<h1> 2c. Loading large datasets progressively with the tf.data.Dataset </h1>

In this notebook, we continue reading the same small dataset, but refactor our ML pipeline in two small, but significant, ways:
<ol>
<li> Refactor the input to read data from disk progressively.
<li> Refactor the feature creation so that it is not one-to-one with inputs.
</ol>
<br/>
The Pandas function in the previous notebook first read the whole data into memory -- on a large dataset, this won't be an option.

In [1]:
import datalab.bigquery as bq
import tensorflow as tf
import numpy as np
import shutil
print(tf.__version__)

  from ._conv import register_converters as _register_converters


1.8.0


<h2> 1. Refactor the input </h2>

Read data created in Lab1a, but this time make it more general, so that we can later handle large datasets. We use the Dataset API for this. It ensures that, as data gets delivered to the model in mini-batches, it is loaded from disk only when needed.

In [17]:
CSV_COLUMNS = ['fare_amount', 'pickuplon','pickuplat','dropofflon','dropofflat','passengers', 'key']
DEFAULTS = [[0.0], [-74.0], [40.0], [-74.0], [40.7], [1.0], ['nokey']]

def read_line(fileLine):
  cols = tf.decode_csv(fileLine, record_defaults=DEFAULTS)
  features = dict(zip(CSV_COLUMNS, cols))
  features.pop("key");
  label = features.pop("fare_amount")
  return features, label

# TODO: Create an appropriate input function read_dataset
def read_dataset(filename, mode):
    #TODO Add CSV decoder function and dataset creation and methods
    dataset = tf.data.TextLineDataset(filename) \
      .map(read_line)
    
    batch = 250;
    
    if(mode == tf.estimator.ModeKeys.TRAIN):
      num_epoch = None
      dataset.shuffle(buffer_size = 1000)
    else:
      num_epoch = 1
    return dataset.repeat(num_epoch).batch(batch)
  
def get_train_input_fn():
  return read_dataset('./taxi-train.csv', mode = tf.estimator.ModeKeys.TRAIN)

def get_valid_input_fn():
  return read_dataset('./taxi-valid.csv', mode = tf.estimator.ModeKeys.EVAL)
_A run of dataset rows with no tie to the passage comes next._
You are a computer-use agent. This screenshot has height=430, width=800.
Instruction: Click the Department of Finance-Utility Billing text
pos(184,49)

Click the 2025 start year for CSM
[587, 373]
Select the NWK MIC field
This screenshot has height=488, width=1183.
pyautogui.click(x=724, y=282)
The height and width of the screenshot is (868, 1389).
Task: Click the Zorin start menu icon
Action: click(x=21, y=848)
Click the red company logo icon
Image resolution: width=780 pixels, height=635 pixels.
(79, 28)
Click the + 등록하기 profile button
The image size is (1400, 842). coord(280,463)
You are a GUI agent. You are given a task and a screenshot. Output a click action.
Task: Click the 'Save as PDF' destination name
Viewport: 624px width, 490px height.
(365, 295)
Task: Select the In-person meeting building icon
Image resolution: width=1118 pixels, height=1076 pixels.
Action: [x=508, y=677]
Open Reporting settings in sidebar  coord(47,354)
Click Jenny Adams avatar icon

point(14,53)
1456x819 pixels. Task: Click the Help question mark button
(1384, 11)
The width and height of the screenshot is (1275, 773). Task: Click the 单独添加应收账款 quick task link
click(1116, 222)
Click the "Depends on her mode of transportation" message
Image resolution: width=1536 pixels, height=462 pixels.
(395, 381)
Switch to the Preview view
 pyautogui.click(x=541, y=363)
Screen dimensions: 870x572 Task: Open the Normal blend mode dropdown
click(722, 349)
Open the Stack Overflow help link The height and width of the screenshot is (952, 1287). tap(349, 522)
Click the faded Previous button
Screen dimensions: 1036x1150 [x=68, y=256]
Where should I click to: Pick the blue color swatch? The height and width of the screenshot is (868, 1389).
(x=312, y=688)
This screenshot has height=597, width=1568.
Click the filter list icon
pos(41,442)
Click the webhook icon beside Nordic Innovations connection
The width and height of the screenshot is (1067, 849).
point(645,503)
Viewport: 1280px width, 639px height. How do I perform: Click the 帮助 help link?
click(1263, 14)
<h2> 2. Refactor the way features are created. </h2>

For now, pass these through (same as previous lab).  However, refactoring this way will enable us to break the one-to-one relationship between inputs and features.

In [3]:
INPUT_COLUMNS = [
    tf.feature_column.numeric_column('pickuplon'),
    tf.feature_column.numeric_column('pickuplat'),
    tf.feature_column.numeric_column('dropofflat'),
    tf.feature_column.numeric_column('dropofflon'),
    tf.feature_column.numeric_column('passengers'),
]

def add_more_features(feats):
  # Nothing to add (yet!)
  return feats

feature_cols = add_more_features(INPUT_COLUMNS)

<h2> Create and train the model </h2>

Note that we train for num_steps * batch_size examples.

In [18]:
tf.logging.set_verbosity(tf.logging.INFO)
OUTDIR = 'taxi_trained'
shutil.rmtree(OUTDIR, ignore_errors = True) # start fresh each time
model = tf.estimator.LinearRegressor(
      feature_columns = feature_cols, model_dir = OUTDIR)
model.train(input_fn = get_train_input_fn, steps = 2000)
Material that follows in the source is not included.